Gibert O., Prades A., Giraldo Toro A.. 2015. Québec : IAEF; Elsevier, 1 p.. International Congress on Engineering and Food. 12, 2015-06-14/2015-06-18, Québec (Canada).

Starch is the major component of edible banana at green stage of maturity, and is well-known to highly contribute to its functional properties. Among others, methods based on near-infrared spectroscopy (NIRS) have already been successfully applied to evaluate various native starch functional properties. In our study, an assay was carried out to try to differentiate the cooking behavior of 6 banana genotypes.

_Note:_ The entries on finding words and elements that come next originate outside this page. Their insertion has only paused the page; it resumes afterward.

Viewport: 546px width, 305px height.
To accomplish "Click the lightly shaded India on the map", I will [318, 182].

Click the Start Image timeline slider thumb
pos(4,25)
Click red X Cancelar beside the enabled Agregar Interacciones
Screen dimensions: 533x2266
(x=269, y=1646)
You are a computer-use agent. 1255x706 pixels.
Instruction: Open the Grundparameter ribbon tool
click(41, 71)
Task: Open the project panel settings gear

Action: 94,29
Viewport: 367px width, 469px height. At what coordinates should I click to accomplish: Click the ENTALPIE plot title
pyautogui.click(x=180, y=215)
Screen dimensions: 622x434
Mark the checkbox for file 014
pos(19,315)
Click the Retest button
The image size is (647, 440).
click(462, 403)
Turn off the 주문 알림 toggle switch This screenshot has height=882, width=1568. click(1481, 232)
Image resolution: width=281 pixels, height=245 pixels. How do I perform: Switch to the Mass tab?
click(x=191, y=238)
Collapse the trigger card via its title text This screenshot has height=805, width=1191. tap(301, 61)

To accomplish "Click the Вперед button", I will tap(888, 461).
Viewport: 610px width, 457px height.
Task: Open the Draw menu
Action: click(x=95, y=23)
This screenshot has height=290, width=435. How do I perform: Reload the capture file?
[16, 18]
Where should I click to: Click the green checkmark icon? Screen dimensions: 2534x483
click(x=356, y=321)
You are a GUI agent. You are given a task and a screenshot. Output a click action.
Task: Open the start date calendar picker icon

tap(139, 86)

Pulp cylinder accessions were cooked in boiling water, and also packed and vacuum sealed in heat-resistant pouches prior to similar cooking. At various time intervals, samples were removed from the water bath and dried at 40°C prior to milling to get stabilized flour samples. The physicochemical properties of the flours were then evaluated by reference methods (DSC, RVA, gravimetry, instrumental firmness).Based on physicochemical properties, a PCA showed that the first 3 components accounted for 84% of the variation. PC1 was positively related to RVA slope (Slope), firmness (F), hot paste viscosity (HPV), and pasting temperature (Ptemp), and negatively correlated to cooking ability (CA). A discussion will be proposed in regards to the wavelengths correlated to the different PCs on the potential structural justification of the phenomenon probably related to starch crystallinity. The factorial map (PCs1 x2) highlighted some crossed-effects of the cooking mode and varietal contribution, making possible to distinguish both processes and genotypes. Results of PLS modeling indicated that NIRS was accurate in predicting Ptemp, HPV, CA, slope, and F with good coefficients of determination (RSQ = 0.70-0.93).Surprisingly, near infrared spectra were able to predict properties measured on the freshly cooked material, although the NIR measurements were carried out on flours. Rapid predictive methods such as NIRS, applied on native or even cooked flour samples can contribute to routinely predict the cooking behavior of the banana starchy resources in breeding programs. (Texte intégral)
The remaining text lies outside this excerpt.